How much are you worth? When you’ve only ever known volunteering your designing skills, putting a price on your time can be quite the ordeal. Hey, Google? What do you think? … Gee, thanks. That was as clear as mud.
I settled on $30/hour, which seems a fair average for those getting into the game. I can’t help but worry that I’m going to have to justify the time I’ll put into it, you just know there are people out there who think it’s a case of typing out a business name and pasting a pretty star above it… far out, who else has spent the better portion of their lives searching through fonts? Hours upon hours.
Look, I guess I can’t get overly angry with them. I’m guilty of underestimating my own time. Up until this point, I haven’t had a need to write down how long it takes me to do a logo, for instance. OH, if you are starting out FIGURE THAT SHIT OUT, totally save the guesswork later! The number is higher than you might think.

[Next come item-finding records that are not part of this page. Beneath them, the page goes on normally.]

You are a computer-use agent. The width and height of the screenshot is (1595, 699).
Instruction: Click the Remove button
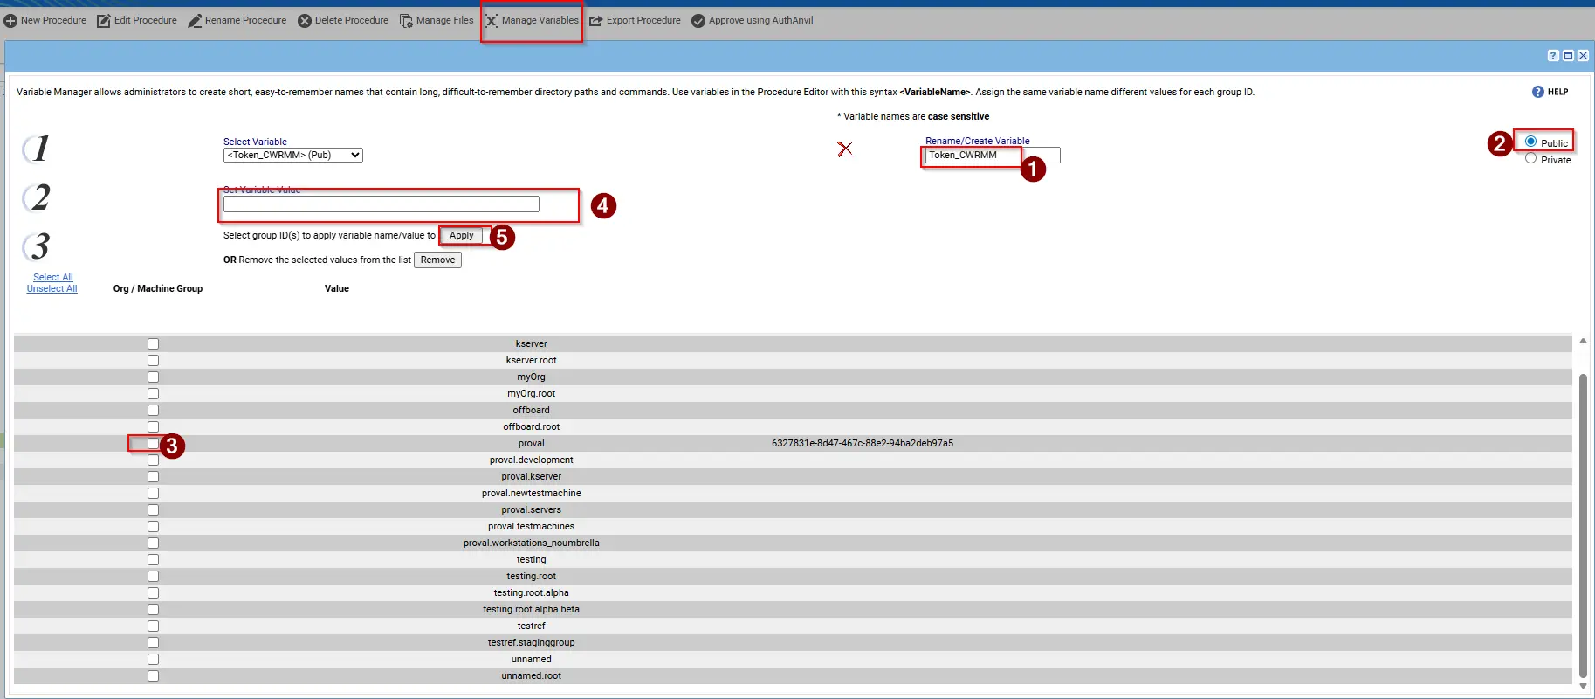coord(437,260)
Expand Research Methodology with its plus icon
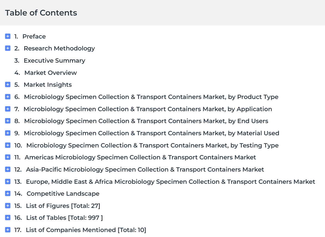The image size is (325, 237). pyautogui.click(x=8, y=48)
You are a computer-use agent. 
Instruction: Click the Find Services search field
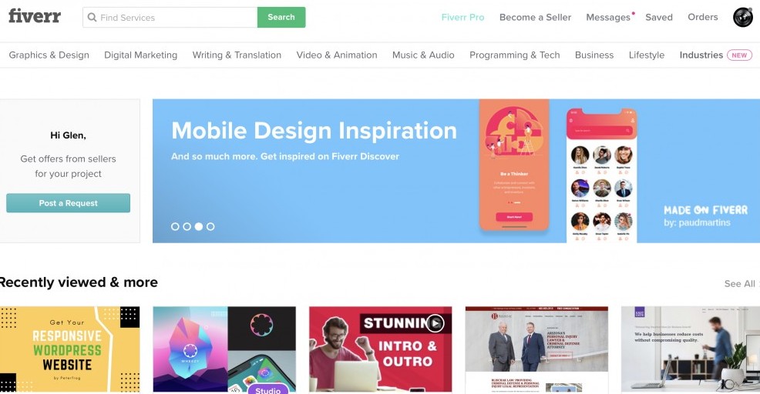click(x=170, y=18)
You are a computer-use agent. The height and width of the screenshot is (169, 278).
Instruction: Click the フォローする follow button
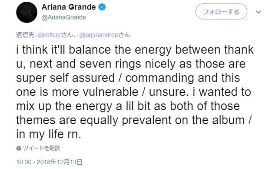point(221,12)
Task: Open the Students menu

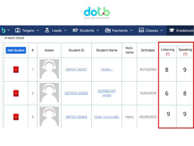Action: pos(87,30)
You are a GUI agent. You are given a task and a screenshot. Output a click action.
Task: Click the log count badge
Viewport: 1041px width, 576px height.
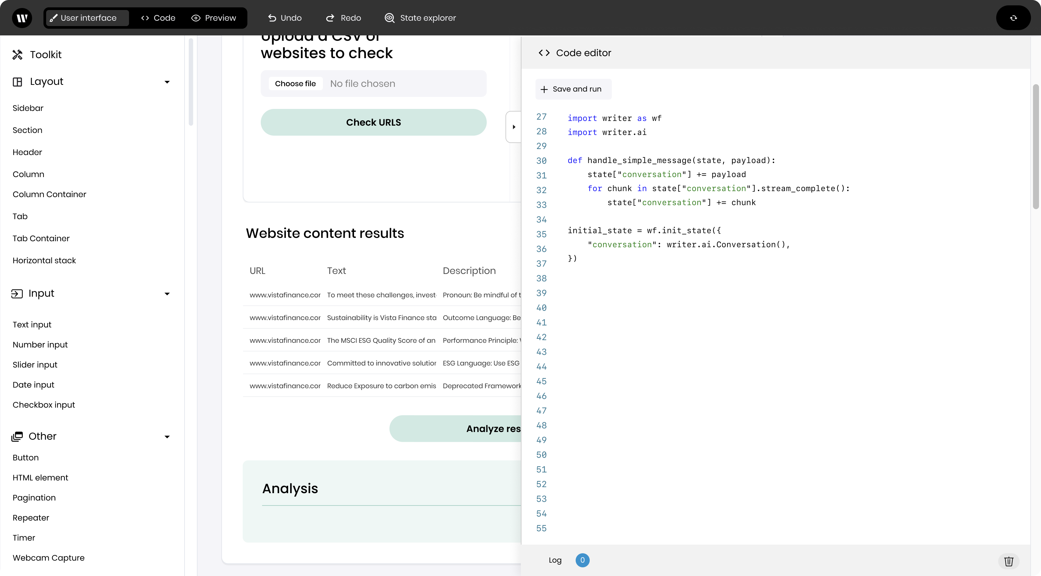(582, 560)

Not everyone knows the fun of staring at letters with the same intensity as a surgeon pointing a laser in someone’s eyeball (This analogy may be completely off the mark, so shoot me, I’m no Doctor!) Don’t get me started on that exhilarating feeling when the strokes of your symbols align with your letters… But time does get away with you if you get caught up in every little detail…
There are a number of reasons why I was apprehensive about freelancing on my own. I don’t like confrontation and… well, having worked for years with adolescents, I’ve come to expect it like the sun rising each day. At least working with a team means you can turn to someone and say, “show me how to do this?” or “this person is nuts, right?”
One thing that I came to realize working with a client is how difficult it can be for both parties to articulate their ideas and express with words a concept. I am a highly visual learner and love observing and dissecting with my eyes. However, when it came to writing down in words I was lost for all but the most cliché and generic adjectives (clean and simple, I mean, what does that mean!) Plus, one person’s idea of classy might not be another’s.
I’m off to find a thesaurus to bookmark for next time!
Insist on your clients showing you (screenshot, cut and paste, whatever) fonts and shapes they like straight off the bat. You don’t want to be guessing – it’s like shooting at a target with a blindfold on PLUS you should get into the habit of keeping a record of how much time you’ve spent on projects – sounds pretty obvious to most; but I’m not that clever!